Jean-Claude
Blachère
L’incompatibilité
d’esprit entre l’idéologie coloniale et
ses manifestations littéraires (exotisme,
réalisme) d’une part et les positions
intellectuelles, esthétiques, des « avant-garde
», d’autre part, appartient aux idées
trop vite reçues. Il y a lieu d’examiner de plus
près les articulations entre ces deux courants majeurs du
XX° siècle. On ne peut échapper
à la présence du fait colonial multiforme :
imprégnation visuelle (spectacles, publicité,
expositions, circulation d ‘objets), mentale
(littérature enfantine, romans, grands reportages).
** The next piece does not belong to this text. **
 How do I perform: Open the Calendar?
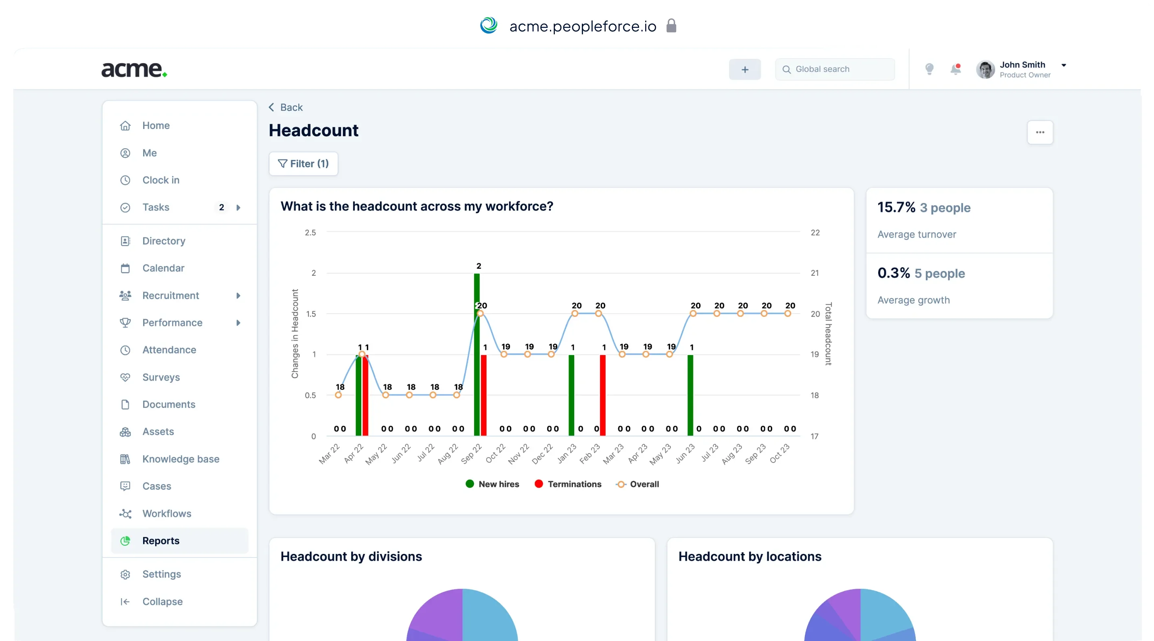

Les
écrivains de la modernité ont de fait
été perméables aux
représentations réductrices qui circulent dans
l’opinion générale : le
Nègre mystagogue chez Philippe Soupault, le mythe de
l’hyper sexualité chez Crevel, le «
primitif savant » chez Breton, etc.. D’une
manière générale, le Nègre
irréductible à l’univers blanc,
signifie l’étrangeté absolue : il est
un être de rupture. Toutefois, la cocasserie qu’il
engendre est présentée comme un des ressorts de
l’ esthétique du « saugrenu »,
défini par Aragon comme le Beau moderne, fondé
sur « l’inattendu burlesque »,
l’excentricité qui répudie la tradition
du « monde ancien » dont Apollinaire
était las.
Ainsi, les stéréotypes
dépréciatifs répandus par la
littérature coloniale, s’ils trouvent parfois un
écho dans l’expression moderne, sont le plus
souvent retournés et mis au service d’une
stratégie de disjonction qui génère un
« contre-discours colonial » parodique. On
comparera à ce sujet les propos officiels sur les
expositions coloniales, par exemple sur celle de Marseille en 1922, et
le compte-rendu ironique, qui joue sur la loufoquerie, qu’en
fait Picabia dans Littérature. On pourra aussi mettre en
regard tel récit épique de la conquête
coloniale, où l’auteur narre la mort au combat
d’officiers de spahis, et le « poème
» par lequel Benjamin Péret, dans La
Révolution surréaliste en mars 1926 tourne en
dérision le mythe de
l’héroïsme saharien, fort
répandu alors dans l’opinion publique.